I’m in class today (exam!), but here is a selection from one of my readings (emphasis in bold mine);
As Saskia Sassen has shown in the case of global cities, high-income gentrification requires an increase in low-wage jobs; yuppies and poor migrant workers depend on each other.
The multiplication of new services creates problems, including the spatial allocation of service areas. The solutions for this problem vary, but one of the most emblematic concerns the circulation areas. Despite many recent changes, the separation between two entrances – in buildings and in each individual apartment – and two elevators , one labeled “social” and the other “service,” seems to be untouchable; different classes are not supposed to mix or interact in the public areas of the buildings. Sometimes the insistence on this distinction seems ridiculous, because the two elevators or doors are often placed side by side instead of being in separate areas. As space shrinks and the side-by-side solution spreads, the apartments that have totally separate areas of circulation advertise this fact with the phrase, “social hall independent from service hall.” The idea is old: class separation as a form of distinction.

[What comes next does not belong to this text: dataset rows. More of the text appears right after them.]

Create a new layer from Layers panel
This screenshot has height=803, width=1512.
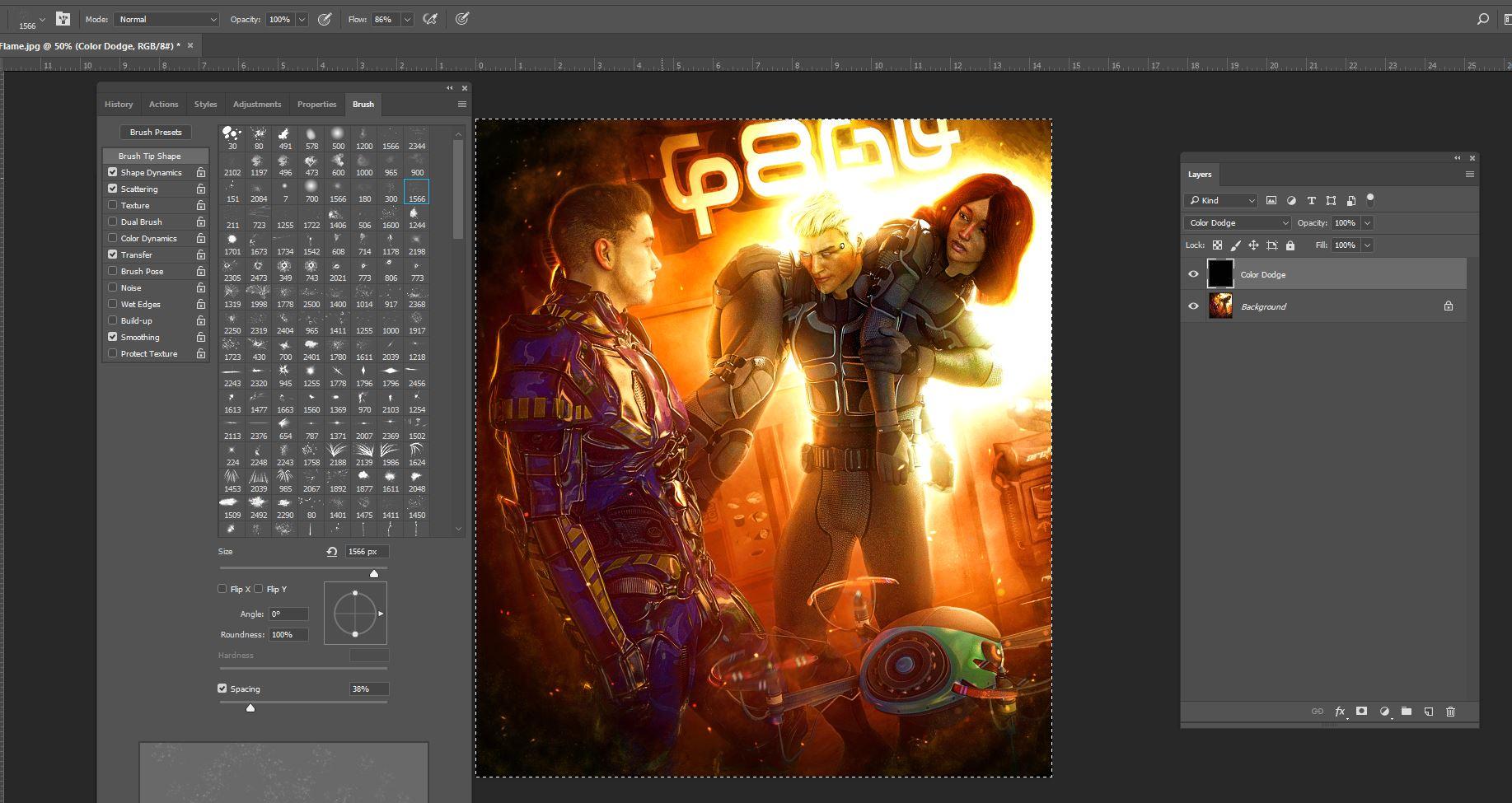[1429, 712]

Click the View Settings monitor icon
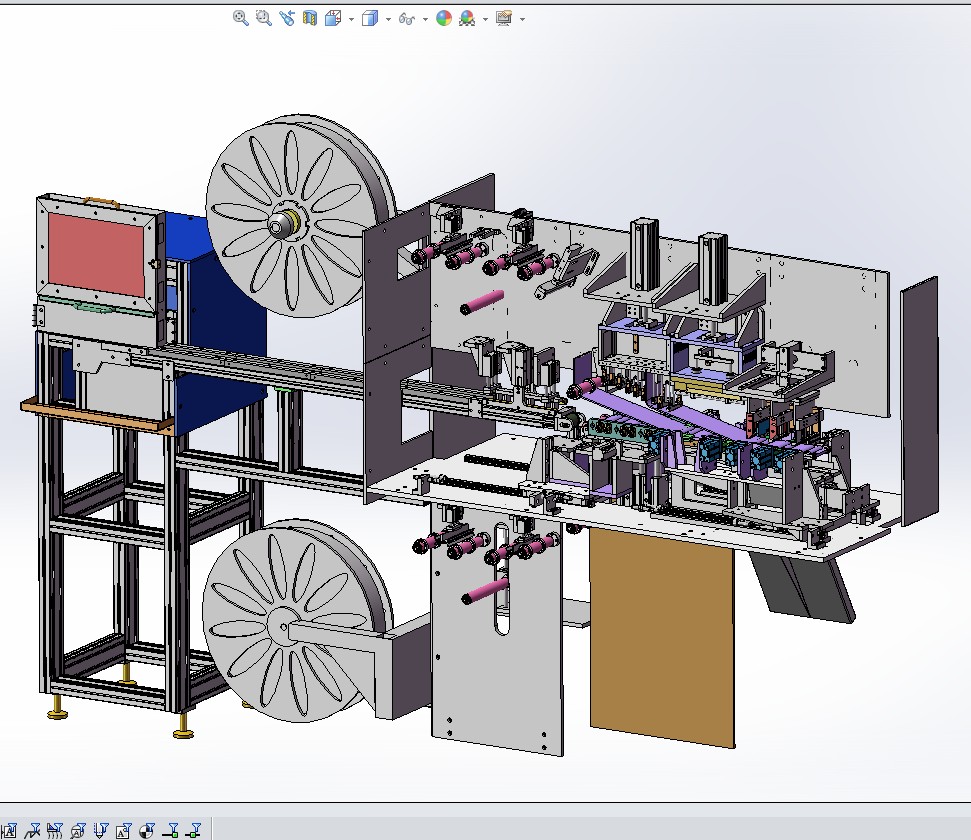(x=503, y=18)
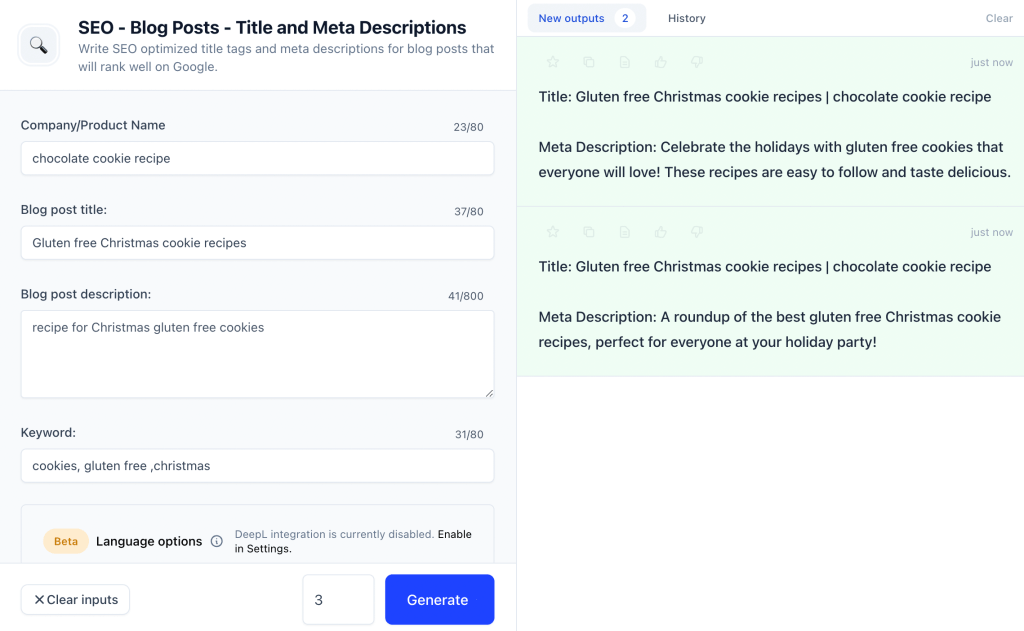
Task: Copy the first output to clipboard
Action: click(x=589, y=62)
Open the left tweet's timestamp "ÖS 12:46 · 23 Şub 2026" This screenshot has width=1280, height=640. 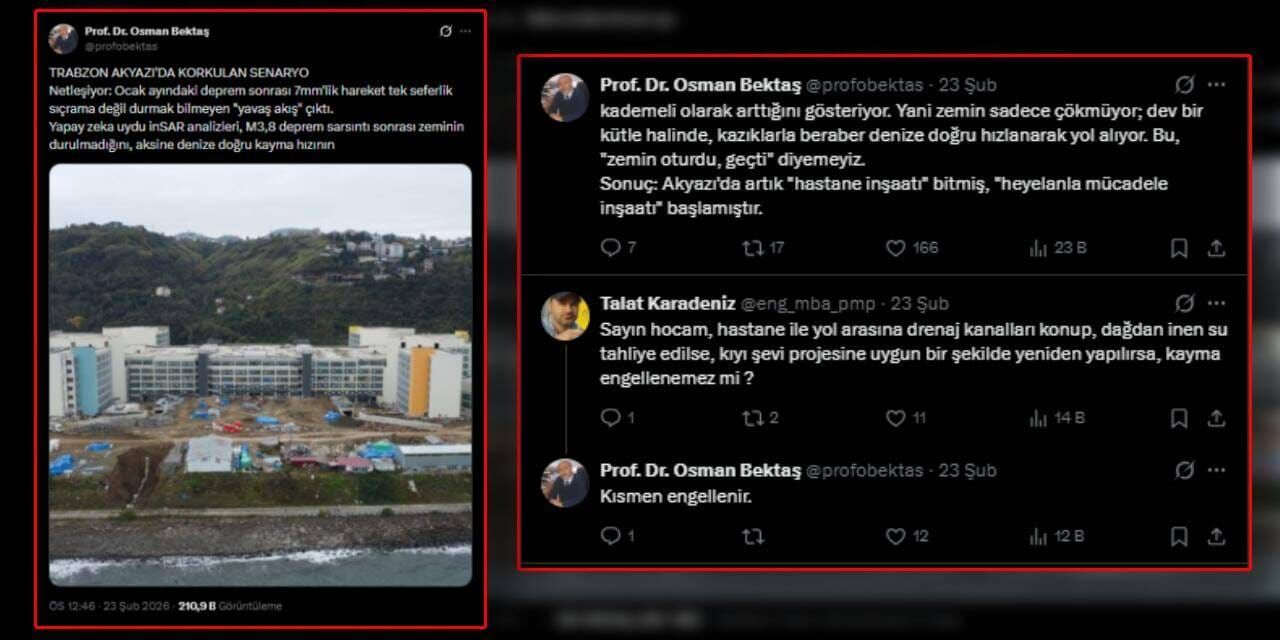[x=110, y=606]
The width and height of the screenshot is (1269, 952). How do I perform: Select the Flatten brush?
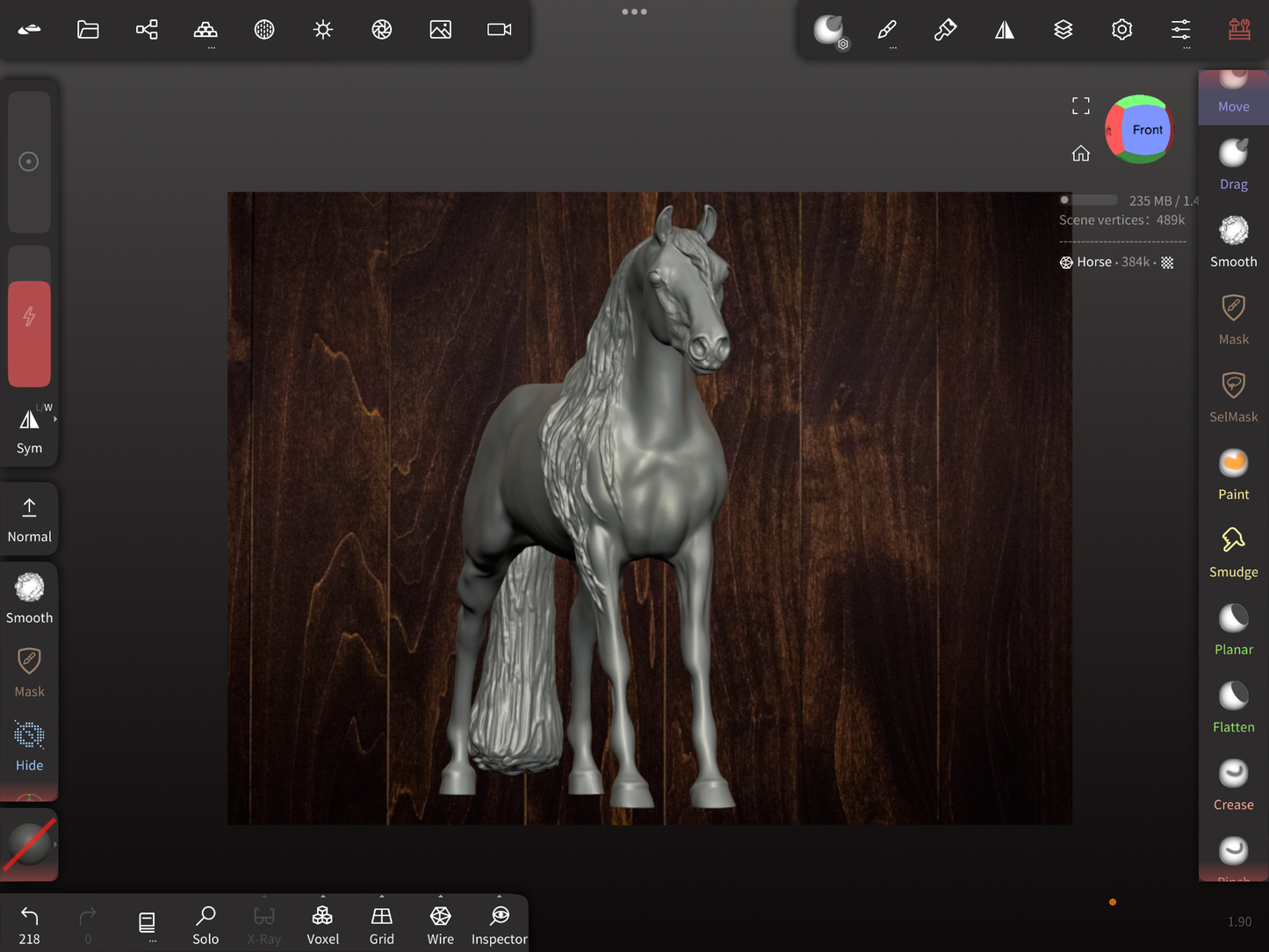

This is from Teresa P.R. Caldeira’s (gated) “Fortified Enclaves: The New Urban Segregation.” In this article she explores the reasons and consequences from the growth in walled communities within urban areas. In this effort she thoroughly examines the increasing prevalence of such fortified communities in São Paulo, Brazil, and compares this to the city of Los Angeles to determine if commonalities exist in the way public space is being altered in both areas. She determines that physical disruptions of public space can mirror deeper social inequalities, and these new demarcations reinforce, rather than address, the causal factors driving broader fissures in society. Finally, Caldeira argues that this contemporary outgrowth of spatial segregation will negatively impact city residents’ sense of common citizenship in an open democracy.
In my response paper I partially recounted one my job experiences with a fortified enclave. It was in a semi-regular service area, and is a highly exclusive gated community with a separate entrance for service workers. To even take appointments for this place required a private background check and an unique I.D. card. Eventually they required fingerprints for their private database. At least once I was stopped to confirm my business there and eventually escorted out. The residents were, to be charitable, equally aloof. There was no part of my experience inside those walls that wasn’t an exercise in being implicitly and explicitly told I didn’t belong there. I could have refused to work this area, but then I probably would have lost my job, which wasn’t an option at the time. Stuck between an unemployment rock and a socially segregated place, I ‘chose’ the latter.
Caldeira later contends that these places by their very nature tend to make social inequalities more explicit. It was starkly evident in her analysis of São Paulo, and to a lesser, yet still meaningful, extent in Los Angeles. Whatever the particular severity of any one socioeconomic gap in an urban environment, spatial segregation along class or ethnic lines is most certainly projected; and in my experience most certainly felt. Although we assign different meanings to such places, and justify them in several different ways, they nevertheless “form the stage for public life,” according to the author. In the past I’ve written about being on the bottom-half of a class-based relationship, but in urban areas social distances are often built into the infrastructure itself.